Finding capital to expand your growing business is a major challenge for many entrepreneurs. Many business owners fund expansion using their own money – either by selling a piece of real estate, borrowing, or reinvesting earnings.
However, if the market opportunity is large or you want to expedite expansion, you may require more money than you can supply.
The alternative is to borrow “other people’s money.” It could be as simple as presenting a business plan to friends and family or a bank, specifying how much money you require, negotiating an interest rate and creating a repayment timeline.
You may have to provide collateral, such as your home, property, or a certificate of deposit, and agree to frequent reports describing your progress and use of funds, depending on your credit history, the size of the loan and how well the individual or bank knows you.
You have a decent chance of getting a loan if you have a good reputation, collateral, a great business plan and appear able to pay back the interest and loan.
Here are a few additional ideas on how to use other people’s money to fund your business expansion:
Appy for business grants
Since you won’t be required to pay the money back, grants are a great way to finance your business without having to reach into your own pockets. They also don’t require you to provide collateral. All you have to do is show that you possess the qualities that are critical to the company’s success.
Some grants are specific to a particular business or sector. For example, you may find grants that are gender-specific, targeted for minority-owned businesses, or for businesses in the manufacturing sector.
Grants are sometimes available to help with staff hiring, training, product development, technological commercialisation, facility renovations, or export facilitation and can be driven by both private and public entities.
How do you find business grants? By networking with the right people, following relevant social media accounts and seeking grant opportunities online.
Use vendor financing
Vendor financing is a funding arrangement in which a vendor either directly or indirectly supports a client in obtaining money. The customer then proceeds to purchase the goods or services of the specified vendor with the help of the aforementioned capital. Vendor financing is also known as supplier finance or trade credit.
Vendor finance is typically considered a deferred credit. Customers who choose this financing option do not have to pay for the products immediately and can do so after sale with the profits generated.
Typically, vendor financing loans come with hefty interest rates, and you may also be required to put up collateral. However, if you have built goodwill with the vendor in question, they may offer to finance against an agreement and charge interest.
Trade credit can come in handy to keep your production process going and can be useful for a business that doesn’t qualify for more traditional business loans.
How about asking strangers to donate to your business? Crowdfunding allows small businesses to tap into the power of the internet to raise money for their businesses. It not only allows entrepreneurs to fund a fledgling business idea at a low cost but also aids in the promotion of a company’s product or service on social media and the development of a loyal customer base.
All you have to do is create a profile on a crowdfunding platform, set a funding goal, publish your request and share it widely.
Interested people can then donate money to your cause – either in exchange for equity or rewards, or for free.

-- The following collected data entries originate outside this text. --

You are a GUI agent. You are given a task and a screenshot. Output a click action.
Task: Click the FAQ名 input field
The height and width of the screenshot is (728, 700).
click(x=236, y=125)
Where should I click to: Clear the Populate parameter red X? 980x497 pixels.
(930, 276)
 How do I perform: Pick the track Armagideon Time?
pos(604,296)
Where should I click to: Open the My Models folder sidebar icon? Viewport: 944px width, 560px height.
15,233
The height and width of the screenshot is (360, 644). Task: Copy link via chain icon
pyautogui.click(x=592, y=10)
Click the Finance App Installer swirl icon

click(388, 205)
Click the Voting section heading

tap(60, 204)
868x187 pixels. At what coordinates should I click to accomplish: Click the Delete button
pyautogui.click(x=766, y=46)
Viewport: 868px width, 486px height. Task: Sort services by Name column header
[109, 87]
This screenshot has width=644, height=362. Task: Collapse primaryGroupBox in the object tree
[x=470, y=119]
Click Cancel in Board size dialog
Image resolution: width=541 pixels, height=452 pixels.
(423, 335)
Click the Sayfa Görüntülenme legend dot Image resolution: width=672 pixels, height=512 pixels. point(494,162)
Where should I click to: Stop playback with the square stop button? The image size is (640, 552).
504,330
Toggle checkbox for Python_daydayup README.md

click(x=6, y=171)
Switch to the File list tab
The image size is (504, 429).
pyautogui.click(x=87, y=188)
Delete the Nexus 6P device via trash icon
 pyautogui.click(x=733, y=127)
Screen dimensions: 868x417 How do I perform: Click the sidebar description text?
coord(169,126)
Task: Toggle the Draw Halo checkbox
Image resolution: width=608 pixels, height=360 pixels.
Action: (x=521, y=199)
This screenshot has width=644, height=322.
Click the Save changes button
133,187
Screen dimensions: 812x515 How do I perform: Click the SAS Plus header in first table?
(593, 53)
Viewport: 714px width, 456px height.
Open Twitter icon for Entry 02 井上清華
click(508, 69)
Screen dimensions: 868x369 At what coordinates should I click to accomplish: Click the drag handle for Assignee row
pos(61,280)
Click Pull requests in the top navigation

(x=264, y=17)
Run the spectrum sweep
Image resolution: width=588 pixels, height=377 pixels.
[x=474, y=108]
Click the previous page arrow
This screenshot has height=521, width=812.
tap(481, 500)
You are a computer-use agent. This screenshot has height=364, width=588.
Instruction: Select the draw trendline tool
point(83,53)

However, crowdfunding is commonly used to start businesses, not to sustain or help them expand.
Approach venture capitalists
Venture capitalists invest their money into your business in exchange for equity. Business owners usually go to venture capitalists either at the seed funding or growth funding stages. Since you will have to part with precious business equity, think carefully before you approach venture capitalists for funding. You may lose control of your business if you give away too much equity.
That said, venture capital is a great way to raise large amounts of capital quickly. Venture capitalists are usually experienced entrepreneurs themselves and will provide valuable mentorship and advice. Since they have a stake in your business, they also go the extra mile to connect you with the right people to help you succeed in business.
Go for a merger
Merging with another company or selling a portion of it to a larger firm is another strategy to fund growth. A larger firm will have more resources, such as money, people, systems, marketing reach, and consumers, that allows a smaller company to grow faster and with fewer growing pains.
Merging enables your company to benefit from economies of scale such as increased access to capital, lower costs of production, and better bargaining power with distributors. It also diversifies risk, increases market share and may also bring tax benefits.
However, the wrong merger can essentially kill the uniqueness of your brand. Think and analyse carefully before signing the dotted line on a merger.